Keputusan tersebut diambil karena Rancangan Undang-Undang (RUU) Pilkada memang tidak tercantum dalam agenda Program Legislasi Nasional (Prolegnas) Prioritas 2026.
Dalam konferensi pers bersama Komisi II DPR RI dan Menteri Sekretaris Negara di kompleks parlemen, Jakarta, Senin (19/1), Dasco menekankan bahwa isu mengenai pengembalian mekanisme pemilihan kepala daerah melalui DPRD belum menjadi agenda pembahasan.
Saat ini, DPR RI lebih memilih untuk fokus pada pelaksanaan putusan Mahkamah Konstitusi yang berkaitan dengan Undang-Undang Pemilihan Umum (Pemilu).

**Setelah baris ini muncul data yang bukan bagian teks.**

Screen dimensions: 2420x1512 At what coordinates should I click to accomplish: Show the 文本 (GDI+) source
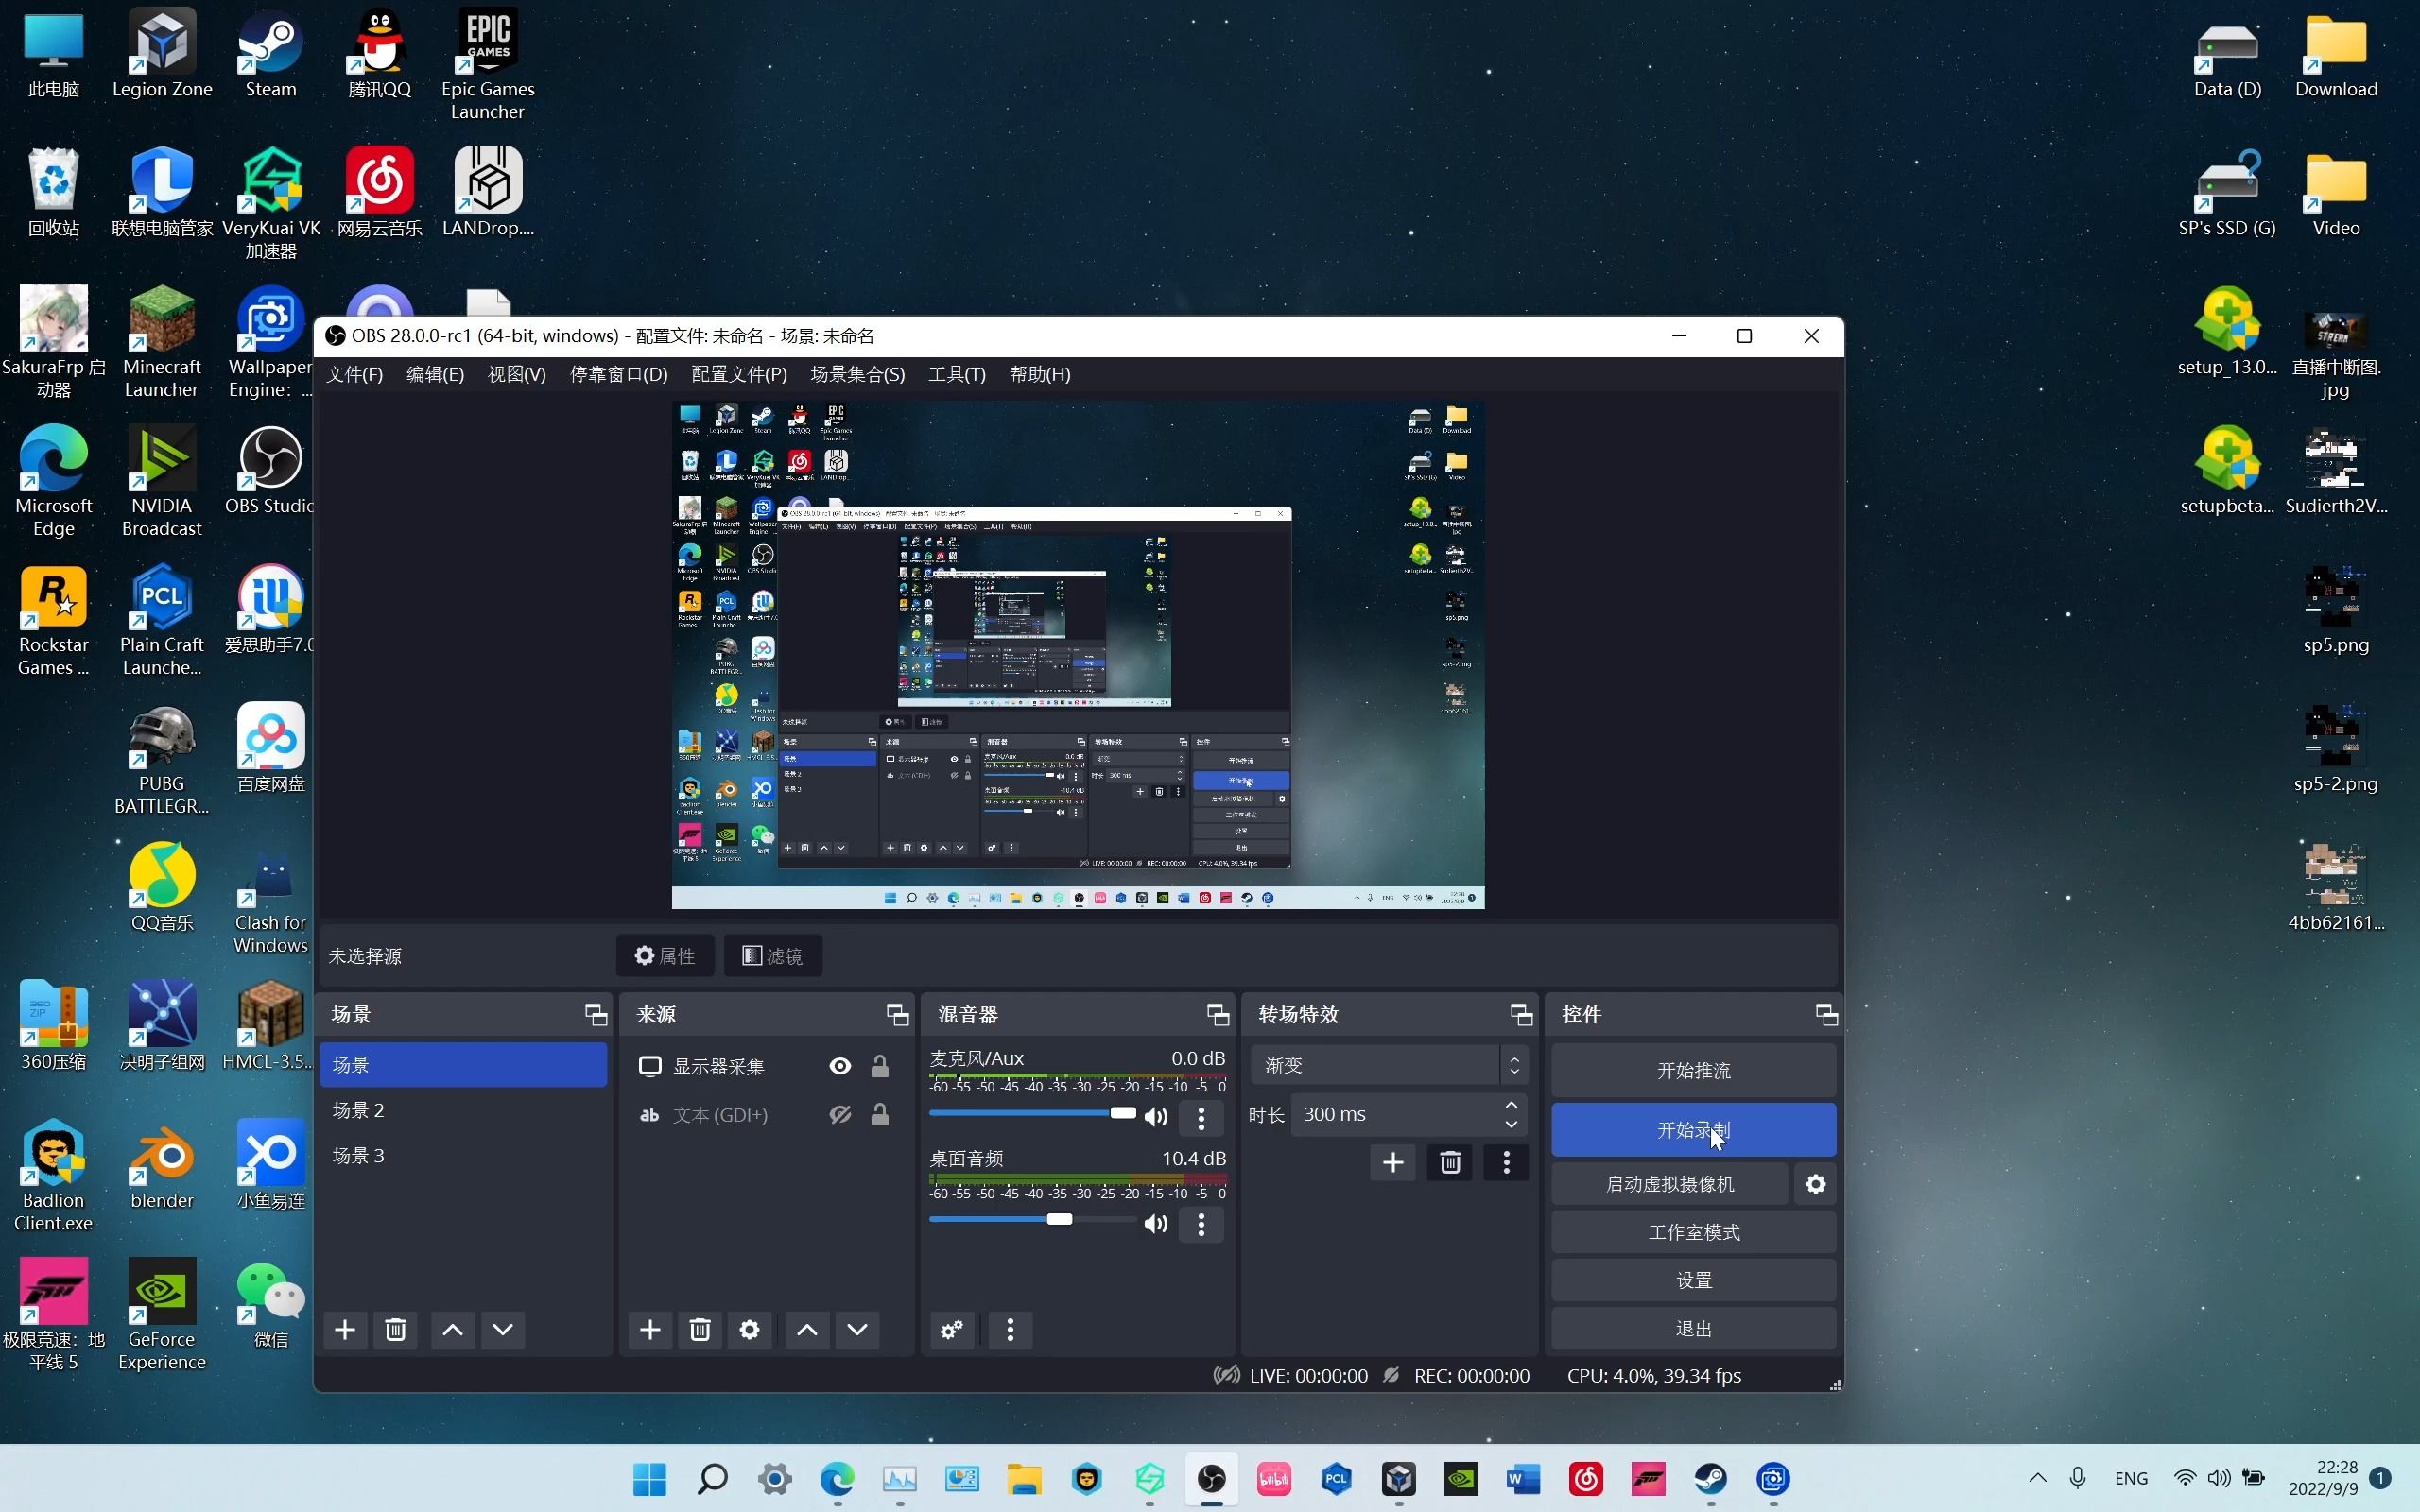[x=840, y=1115]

Langkah ini diambil guna meluruskan informasi yang simpang siur di tengah masyarakat terkait wacana perubahan sistem pemilihan.
Dasco juga telah meminta Komisi II DPR RI untuk menyosialisasikan kesepakatan ini secara luas.

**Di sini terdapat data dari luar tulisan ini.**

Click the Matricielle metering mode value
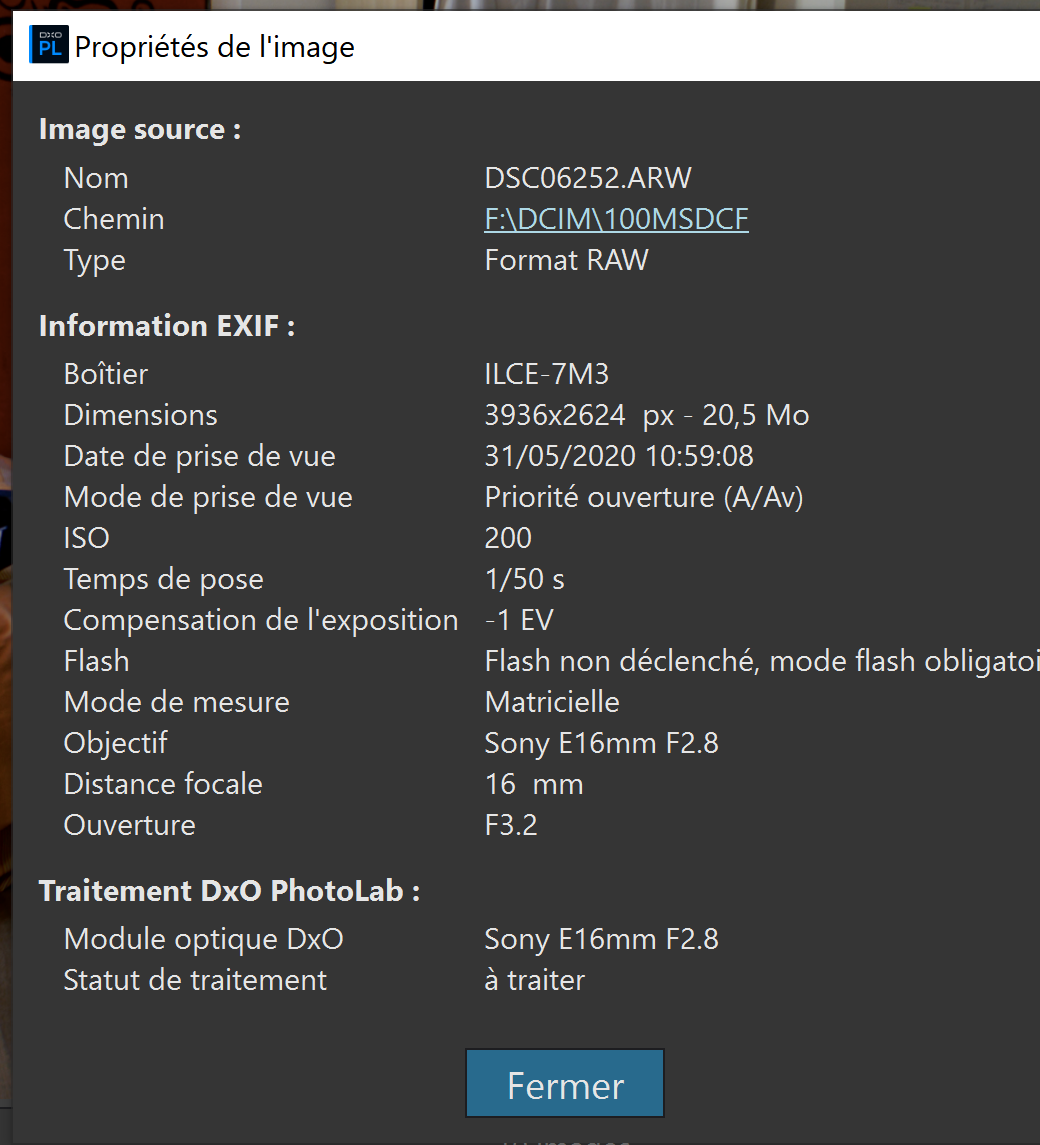The width and height of the screenshot is (1040, 1145). 552,702
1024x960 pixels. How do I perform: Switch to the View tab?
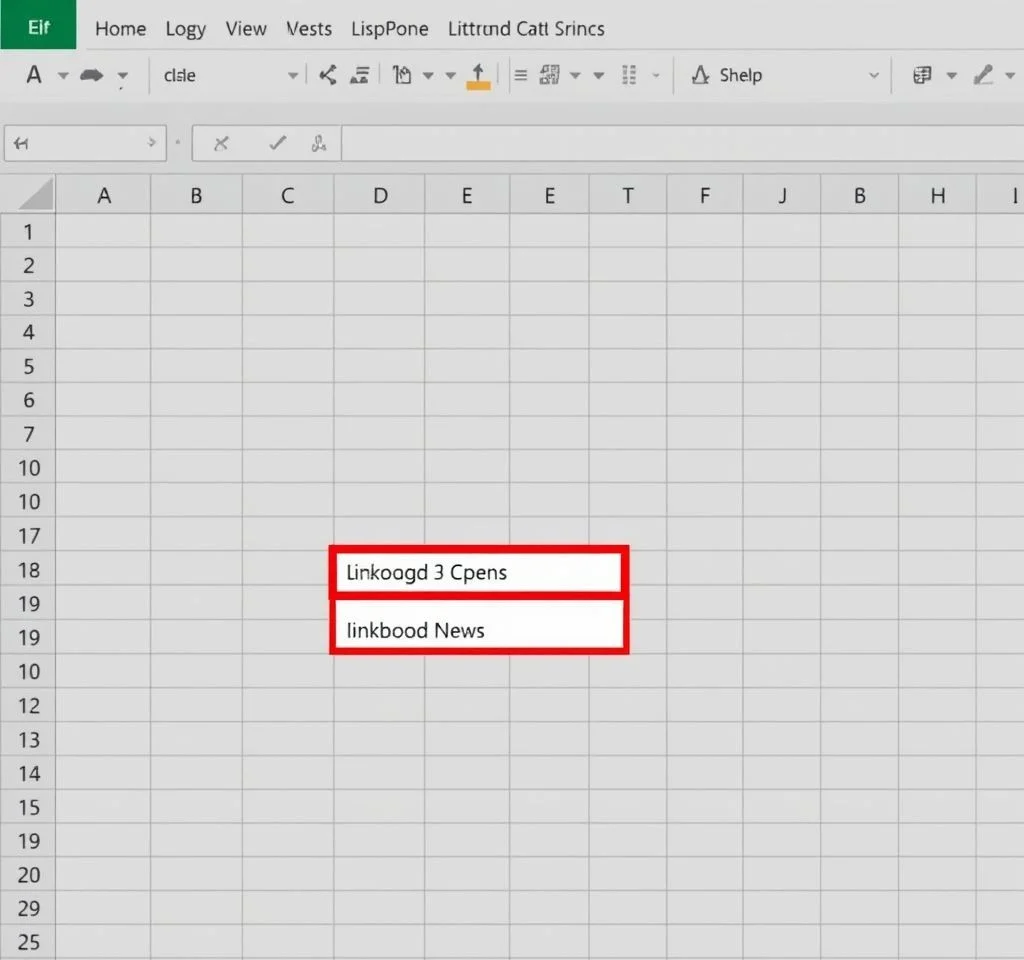(x=245, y=29)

Meskipun sebelumnya sempat muncul perbedaan pendapat di antara partai politik mengenai metode pemilihan langsung versus pemilihan oleh DPRD, kesepakatan untuk tidak mengubah UU Pilkada tahun ini menjadi keputusan final yang diambil oleh parlemen dan pemerintah.( wa/ar)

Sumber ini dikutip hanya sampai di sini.